Vous connaissez sans doute le mot "cardan", pièce de mécanique, que l'on trouve notamment dans la direction d'une voiture. C'est une articulation qui transmet la force du moteur à la roue, tout en permettant à celle ci de pivoter normalement, selon les indications que le conducteur donne au volant. C'est un peu ça, un cardinal !
L'origine du mot est la même ; en latin, le "cardo" est une pièce de mécanique, scellée dans la maçonnerie, et articulée, pour permettre à une porte ou à un volet de pivoter librement ; un "gond" en quelque sorte. Le Cardo est aussi dans une ville romaine, la rue principale, donnant un axe central de circulation, dans une orientation Nord/Sud ; ainsi le Cardo de Toulouse ou de Nantes. De là provient l'origine des "points cardinaux", qui permettent l'orientation.
Tout diacre, prêtre ou évêque, lié de par son ordination à un diocèse, à l'exclusion des religieux qui sont liés à une congrégation ou à un institut, est "incardiné". Ainsi, Daniel et
moi, tout comme Claude et Rémy comme diacres, sommes "incardinés" au diocèse de Quimper et Léon. François Niar est lui même incardiné au diocèse de Thies, au Sénégal, et mis à la disposition du
diocèse de Quimper. Incardinés, nous sommes en articulation entre les diverses populations qui nous sont confiées, sur un territoire donné, et l'évêque qui conduit le diocèse, dans une dynamique
commune.
Qu'est-ce que nos dignitaires, vêtus de pourpre et de leur chapeau carré à pompon rouge, ont à voir avec tout ça ? Le titre de cardinal est réservé à quelques hommes d'Eglise, choisis par le Pape, et constituant le "Collège des cardinaux". Ils sont considérés comme le clergé de l'Eglise de Rome, "incardinés" au diocèse de la Ville Eternelle, même si Jean Marc Aveline demeure évêque de Marseille, et François Bustillo évêque d'Ajaccio.

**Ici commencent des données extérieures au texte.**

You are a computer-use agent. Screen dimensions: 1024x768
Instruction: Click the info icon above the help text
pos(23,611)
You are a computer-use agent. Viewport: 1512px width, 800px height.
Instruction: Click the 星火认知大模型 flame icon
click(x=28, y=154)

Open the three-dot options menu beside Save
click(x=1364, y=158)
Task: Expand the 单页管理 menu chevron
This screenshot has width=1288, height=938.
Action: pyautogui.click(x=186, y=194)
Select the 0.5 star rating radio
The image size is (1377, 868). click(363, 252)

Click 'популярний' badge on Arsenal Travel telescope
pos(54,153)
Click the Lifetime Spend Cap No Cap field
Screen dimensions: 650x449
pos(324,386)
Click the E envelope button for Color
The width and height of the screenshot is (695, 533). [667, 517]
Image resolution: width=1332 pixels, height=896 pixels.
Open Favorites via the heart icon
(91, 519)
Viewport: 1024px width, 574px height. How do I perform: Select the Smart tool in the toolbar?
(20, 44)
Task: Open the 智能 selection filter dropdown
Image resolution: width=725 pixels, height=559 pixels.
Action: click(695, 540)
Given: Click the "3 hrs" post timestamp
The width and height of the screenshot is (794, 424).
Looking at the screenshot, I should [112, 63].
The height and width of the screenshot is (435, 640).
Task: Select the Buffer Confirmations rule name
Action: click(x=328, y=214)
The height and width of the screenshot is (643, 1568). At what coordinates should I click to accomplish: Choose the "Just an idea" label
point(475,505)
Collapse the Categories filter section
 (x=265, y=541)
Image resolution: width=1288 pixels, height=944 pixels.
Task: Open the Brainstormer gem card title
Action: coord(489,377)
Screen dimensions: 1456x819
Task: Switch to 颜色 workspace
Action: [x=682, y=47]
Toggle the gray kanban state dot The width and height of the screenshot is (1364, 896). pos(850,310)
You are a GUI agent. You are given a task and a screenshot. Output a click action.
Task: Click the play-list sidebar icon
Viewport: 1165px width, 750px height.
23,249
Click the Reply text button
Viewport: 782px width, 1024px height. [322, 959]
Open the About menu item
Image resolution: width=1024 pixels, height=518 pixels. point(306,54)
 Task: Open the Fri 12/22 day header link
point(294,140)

Devenus cardinaux, ils se voient symboliquement attribuer la charge de diacre,(comme Mgr Christophe Pierre, nonce aux Etats Unis), de curé d'une paroisse (c'est le cas de Mgr Aveline) ou comme évêque auxiliaire d'un ensemble de paroisse de la ville de Rome, (ce qui était le cas de Mgr Etchegaray). A ce titre, conservant l'antique tradition, il leur revient d'élire l'évêque, et donc le Pape, lorsque le siège de celui-ci se trouve vacant.
Il était habituel dans l'Eglise Catholique, que le pape nomme cardinaux les évêques des grandes villes d'Europe, ou des Amériques, plus rarement des autres continents. On parlait de "siège
cardinalice" pour des évêchés tels que Lyon, Milan, Madrid... Autrefois le pape nommait un évêque cardinal comme l'évêque nommait, de manière honorifique un curé chanoine, comme une
reconnaissance...
Avec le Pape François, les choses changent. Visiblement, il nomme cardinaux des hommes qu'ils veut auprès de lui comme conseillers dans la conduite de l'Eglise. Il obéit en cela à la mission qui
lui a été confiée, lors du conclave qui l'a élu. Ce conclave était lui même précédé, sous la conduite de Benoit XVI, du synode pour la nouvelle évangélisation ; les pères du synode avaient
souligné la nécessité de prendre davantage en compte les Eglises locales, et leurs organisations régionales en conférences épiscopales. Aussi, l'une des tâches de François a été de donner
une nouvelle impulsion à la réforme des services de la curie romaine, qu'elle soit une aide à l'évangélisation et non un office centralisateur qui viendrait freiner les initiatives
propres et légitimes selon les histoires et les cultures. S'entourant d'un conseil restreint de cardinaux pour conduire la réforme de cette administration, il nomme également cardinaux des
hommes qui travaillent étroitement avec lui pour réfléchir et infléchir aux orientations de l'évangélisation. Jean Marc Aveline, lors de sa venue au Folgoët, confiait qu'il travaillait
régulièrement avec le Pape, notamment sur le dialogue avec l'Islam et les juifs, ou encore sur les problèmes migratoires de la Méditerranée.
Edgar Faure, homme politique, plusieurs fois Président du Conseil ou Président de l'Assemblée Nationale, jouait des alliances politiques en fonction des circonstances ; de lui nous vient la citation selon laquelle "ce n'est pas la girouette qui tourne, mais le vent"... Les cardinaux, pas plus que le pape, ne sont des girouettes, mais telle une boussole avec ses points cardinaux, ils donnent à la barque de l'Eglise les orientations, sur les diverses rives du monde, selon le souffle de l'Esprit.